Nosotros, los que alguna vez huimos del abrazo de un pueblo, sabemos lo que se siente estar preso del campo, de las ideas de mentes tranquilas que ven la vida morir en cada ocaso con la misma indiferencia con que lavan la ropa o duermen la siesta.
Mujeres preparadas para criar hijos, cuidar esposos, gastarse las líneas de las manos en la pasta del domingo mientras se le mueren los sueños en la novela de las dos de la tarde.
Hombres de piel curtida por los soles en mitad de la cosecha, con las uñas negras de tierra y de tiempo que pasa sin advertirse, donde la lluvia sólo es agua para los sembrados.
Gente que no sabe que más allá del campo hay otra gente.
El mundo queda lejos de los pueblos o a los pueblos no les importa el mundo.
Pocos hay que miren las estrellas, la luna roja y gigante del este, el cielo a través de los brotes del sauce, el aire en la cara de los niños, la sonrisa en los ojos de los viejos. Pocos hay que sepan que la vida no se acaba en un círculo de pasto.
Y esos pocos son lo que parten en busca de otros vientos, de luces de neón, del ruido que provocan las pisadas en el asfalto, de mañanas no tan claras pero más verdaderas.
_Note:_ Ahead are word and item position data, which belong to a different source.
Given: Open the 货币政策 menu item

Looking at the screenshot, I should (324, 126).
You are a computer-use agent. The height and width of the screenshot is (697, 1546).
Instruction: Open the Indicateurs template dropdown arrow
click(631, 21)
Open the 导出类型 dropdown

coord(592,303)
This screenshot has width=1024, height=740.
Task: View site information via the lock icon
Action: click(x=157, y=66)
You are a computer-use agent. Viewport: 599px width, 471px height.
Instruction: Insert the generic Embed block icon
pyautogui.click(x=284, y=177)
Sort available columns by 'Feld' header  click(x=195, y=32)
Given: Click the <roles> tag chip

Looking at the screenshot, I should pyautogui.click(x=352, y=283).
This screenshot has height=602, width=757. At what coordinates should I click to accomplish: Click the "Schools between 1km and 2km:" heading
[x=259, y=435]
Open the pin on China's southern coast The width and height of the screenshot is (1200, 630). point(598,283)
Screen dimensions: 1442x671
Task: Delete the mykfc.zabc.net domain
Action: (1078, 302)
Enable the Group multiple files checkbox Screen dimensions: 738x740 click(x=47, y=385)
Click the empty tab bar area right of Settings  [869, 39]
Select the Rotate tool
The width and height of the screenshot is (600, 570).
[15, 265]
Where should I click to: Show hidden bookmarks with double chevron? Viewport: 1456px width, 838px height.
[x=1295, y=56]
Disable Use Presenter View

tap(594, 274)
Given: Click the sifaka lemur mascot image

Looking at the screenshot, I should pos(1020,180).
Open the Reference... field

Los “desertores”, que sueñan con otros horizontes, infinitos, quizás inexistentes, se llevan en el alma la tragedia del abandono. Pesará en el pensamiento el fracaso de no ser un pueblerino, de no estar orgulloso del caballo y de las calles de tierra que llenan de polvo las casas y las utopías.
Pero aun así se van, escapan de esa marca que, saben, no los dejará nunca y buscarán, sin querer, en cada posta futura un pedacito de césped.
Y al pasar los años regresan, derrotados o triunfantes, para saber si algo cambió, por pura curiosidad nomás, o asombro viejo.
Pero todo está igual: una cortina que esconde la mirada sagaz de una vieja, noches opacas por no verse, ligustrinas censuradas para siempre en cercos prolijos.
Las familias pasan pero los hijos son iguales a los padres, la escuela tiene las mismas aulas, la plaza los mismos árboles, la margarita florece en el lugar de antes y parece incluso que fuera la misma flor triste y antigua.
Sólo las hamacas perciben las horas, el óxido cubre las cadenas, la madera despintada de blanco y de rojo llora ausencias de niños felices, y es un lamento el chirriar de los hierros que se mueven solos, por inercia, por hartazgo.
Alguno de estos locos se queda, quién sabe por qué, tal vez tenga más esperanza que años vividos, acaso se cansó de tantos hogares lejos del pueblo o quiere quedarse en ese cementerio de tumbas perfectas.
Uno de ellos, cuando todos duermen, mira hacia el norte, busca el brillo de unos ojos, los míos, que encuentra en la distancia.
“Todo está bien” parece decirme “pero nunca vuelvas, los soñadores se mueren de tristeza en estos lados”
Y yo, que sé lo que es ver a un hombre libre agobiado por el verde, escondo alguna lágrima mientras dibujo con los labios un gracias papá.